In other words, the Starcraft AIs that win do so by microing every single unit in the entire game at the same time, which is pretty clever, but if you reduce them to interfacing with the game in the same way a human does, they start losing.

One of my pet peeves when we talk about the various chess engines is yes, given a board state they can output the next set of moves to beat any human, but can they teach someone else to play chess? I'm not trying to activate some kinda "gotcha" here, just getting at what does it actually mean to "know how to play chess". We'd expect any human that claimed to know how to play to be able to teach any other human pretty trivially.


I don't think the current chess models can train humans to play, but I imagine that's another thing that can be optimized for. Start with some existing chess training program, sprinkle in some AI, collect some data, figure out what methods increase ELO score the fastest.


> What John Carmack is exploring is pretty revealing. Train models to play 2D video games to a superhuman level, then ask them to play a level they have not seen before or another 2D video game they have not seen before.

Where can I read about these experiments?



Generalization across tasks is clearly still elusive. The only reason we see such success with modern LLMs is because of the heroic amount of parameters used. When you are probing into a space of a billion samples, you will come back with something plausible every time.

The only thing I've seen approximating generalization has appeared in symbolic AI cases with genetic programming. It's arguably dumb luck of the mutation operator, but oftentimes a solution is found that does work for the general case - and it is possible to prove a general solution was found with a symbolic approach.


When I finished my degree, the idea that a software system could develop that level of expertise was relegated to science fiction. It is an unbelievable human accomplishment to get to that point and honestly, a bit of awe makes life more pleasant.

Less quality of life focused, I don’t believe that the models he uses for this research are capable of more. Is it really that revealing?


This generalization issue in RL in specific was detailed by OpenAI in 2018

https://arxiv.org/pdf/1804.03720


I wonder how much performance decreases if they just use slightly modified versions of the same game. Like a different color scheme, or a couple different sprites.
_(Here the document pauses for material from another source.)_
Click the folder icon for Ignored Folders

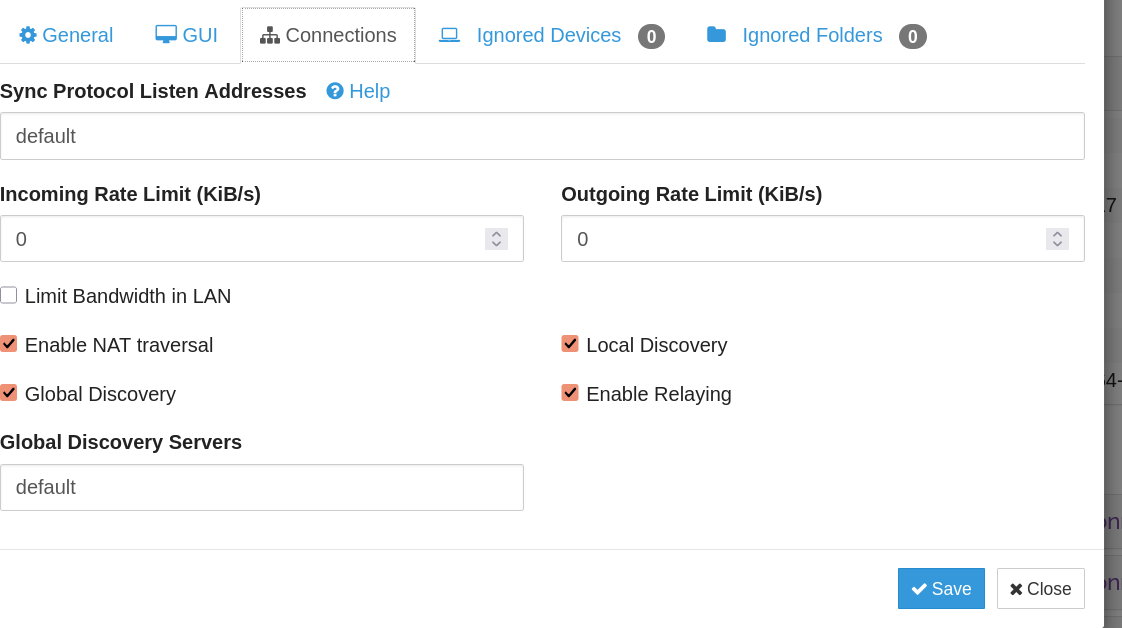click(x=716, y=35)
Just sounds like an example of overfitting. This is all machine learning at its root.


The gap between hype and actual generalization is still massive


Indeed, it's nothing but function fitting.


this is what deepmind did 10 years ago lol


No, they (and many others before them) are genuinely trying to improve on the original research.

The original paper "Playing Atari with Deep Reinforcement Learning" (2013) from Deepmind describes how agents can play Atari games, but these agents would have to be specifically trained on every individual game using millions of frames. To accomplish this, simulators were run in parallel, and much faster than in real-time.

Also, additional trickery was added to extract a reward signal from the games, and there is some minor cheating on supplying inputs.

What Carmack (and others before him) is interested in, is trying to learn in a real-life setting, similar to how humans learn.